On certain spaces of lattice diagram polynomials

TL;DR

This paper investigates the structure and dimension bounds of certain lattice diagram polynomial spaces, generalizing the $n!$ conjecture and constructing explicit bases using symmetric differential operators.

Contribution

It introduces a new class of polynomial spaces related to lattice diagrams, provides upper bounds for their dimensions, and constructs explicit bases in specific cases.

Findings

Derived an upper bound for the dimension of $M^k_{i,j}(X,Y)$

Conjectured the optimality of the dimension bound

Constructed explicit bases for the subspace $M^k_{i,j}(X)$

Abstract

The aim of this work is to study some lattice diagram determinants $\Delta_L(X,Y)$. We recall that $M_L$ denotes the space of all partial derivatives of $\Delta_L$. In this paper, we want to study the space $M^k_{i,j}(X,Y)$ which is defined as the sum of $M_L$ spaces where the lattice diagrams $L$ are obtained by removing $k$ cells from a given partition, these cells being in the ``shadow'' of a given cell $(i,j)$ in a fixed Ferrers diagram.
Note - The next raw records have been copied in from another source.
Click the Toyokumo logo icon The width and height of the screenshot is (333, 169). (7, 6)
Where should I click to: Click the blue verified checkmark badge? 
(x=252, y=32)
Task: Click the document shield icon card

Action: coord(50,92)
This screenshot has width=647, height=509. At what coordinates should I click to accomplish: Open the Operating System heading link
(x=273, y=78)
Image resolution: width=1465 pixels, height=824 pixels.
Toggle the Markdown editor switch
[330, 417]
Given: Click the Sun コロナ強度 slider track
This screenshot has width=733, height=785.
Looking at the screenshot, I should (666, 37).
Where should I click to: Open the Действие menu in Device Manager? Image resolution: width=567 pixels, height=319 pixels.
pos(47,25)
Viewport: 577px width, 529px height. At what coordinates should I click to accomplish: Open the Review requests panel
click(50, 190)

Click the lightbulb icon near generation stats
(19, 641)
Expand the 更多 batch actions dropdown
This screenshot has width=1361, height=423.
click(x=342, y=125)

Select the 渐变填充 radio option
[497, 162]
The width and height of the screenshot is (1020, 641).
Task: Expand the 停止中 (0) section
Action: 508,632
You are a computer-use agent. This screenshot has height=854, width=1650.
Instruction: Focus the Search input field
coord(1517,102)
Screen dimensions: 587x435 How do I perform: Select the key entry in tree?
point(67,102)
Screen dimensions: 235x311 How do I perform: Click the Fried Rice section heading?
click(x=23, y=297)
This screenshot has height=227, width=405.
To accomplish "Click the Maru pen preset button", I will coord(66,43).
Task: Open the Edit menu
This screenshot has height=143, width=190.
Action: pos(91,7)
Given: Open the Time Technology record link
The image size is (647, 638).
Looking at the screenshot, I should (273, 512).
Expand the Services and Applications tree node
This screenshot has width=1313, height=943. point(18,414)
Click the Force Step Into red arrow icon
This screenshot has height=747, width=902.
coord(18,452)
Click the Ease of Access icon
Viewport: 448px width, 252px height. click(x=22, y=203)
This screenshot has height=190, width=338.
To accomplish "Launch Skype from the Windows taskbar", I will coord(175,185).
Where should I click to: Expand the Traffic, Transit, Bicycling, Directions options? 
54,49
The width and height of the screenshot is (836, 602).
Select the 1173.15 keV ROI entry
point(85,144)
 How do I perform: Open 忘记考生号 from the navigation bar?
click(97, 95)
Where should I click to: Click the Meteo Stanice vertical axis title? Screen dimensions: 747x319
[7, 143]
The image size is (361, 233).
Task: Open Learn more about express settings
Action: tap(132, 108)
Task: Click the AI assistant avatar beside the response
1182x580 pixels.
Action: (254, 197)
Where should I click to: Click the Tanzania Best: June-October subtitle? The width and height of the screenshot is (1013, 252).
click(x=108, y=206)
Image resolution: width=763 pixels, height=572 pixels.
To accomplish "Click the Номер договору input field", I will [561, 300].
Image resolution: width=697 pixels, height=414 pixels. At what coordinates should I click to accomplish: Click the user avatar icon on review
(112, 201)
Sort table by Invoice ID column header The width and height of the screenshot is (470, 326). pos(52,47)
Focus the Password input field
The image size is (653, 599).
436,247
We obtain an upper bound for the dimension of the resulting space $M^k_{i,j}(X,Y)$, that we conjecture to be optimal. This dimension is a multiple of $n!$ and thus we obtain a generalization of the $n!$ conjecture. Moreover, these upper bounds associated to nice properties of some special symmetric differential operators (the ``shift'' operators) allow us to construct explicit bases in the case of one set of variables, i.e. for the subspace $M^k_{i,j}(X)$ consisting of elements of 0 $Y$-degree.